Textauszug
################
10/01 Bundes-Verfassungsgesetz (B-VG);
20 Privatrecht allgemein;
60 Arbeitsrecht;
62 Arbeitsmarktverwaltung;
66 Sozialversicherung;
66/02 Andere Sozialversicherungsgesetze;
68/02 Sonstiges Sozialrecht;

Norm

AlVG 1977 §10 Abs1 idF 1993/502;
AlVG 1977 §9 Abs1 idF 1993/502;
AMFG;
BeschäftigungssicherungsNov 1993;
B-VG Art140 Abs1;
B-VG Art7 Abs1;

Betreff

Der Verwaltungsgerichtshof hat durch den Vorsitzenden Senatspräsident Dr. Knell und die Hofräte Dr. Müller, Dr. Novak, Dr. Sulyok und Dr. Nowakowski als Richter, im Beisein der Schriftführerin Mag. Hackl, über die Beschwerde der E in P, vertreten durch Dr. H, Rechtsanwalt in W, gegen den aufgrund des Beschlusses des Unterausschusses des zuständigen Verwaltungsausschusses ausgefertigten Bescheid des Landesarbeitsamtes Niederösterreich vom 28. Februar 1994, Zl. IVc 7022/7100 B, betreffend Verlust des Anspruches auf Notstandshilfe gemäß § 10 Abs. 1 AlVG, zu Recht erkannt:

Spruch

Die Beschwerde wird als unbegründet abgewiesen.

Die Beschwerdeführerin hat dem Bund (Bundesminister für Arbeit und Soziales) Aufwendungen in der Höhe von S 4.565,-- binnen zwei Wochen bei sonstiger Exekution zu ersetzen.

Begründung

Die im Jahre 1946 geborene Beschwerdeführerin bezieht seit Jänner 1991 Leistungen aus der Arbeitslosenversicherung; zuletzt hatte sie einen Anspruch auf Notstandshilfe.
################
Datenabschnitt

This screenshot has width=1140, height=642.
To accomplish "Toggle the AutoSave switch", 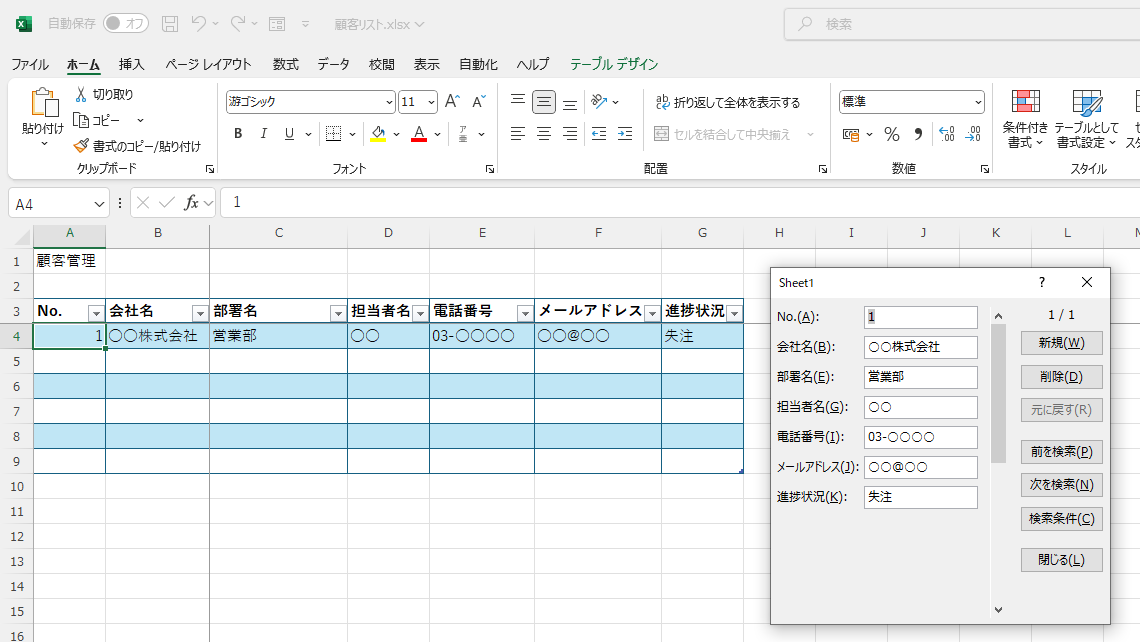I will pyautogui.click(x=125, y=23).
################
Ziel
Seit wann bezieht die Beschwerdeführerin laut dem Textauszug Leistungen aus der Arbeitslosenversicherung?

Ergebnis
Seit Jänner 1991.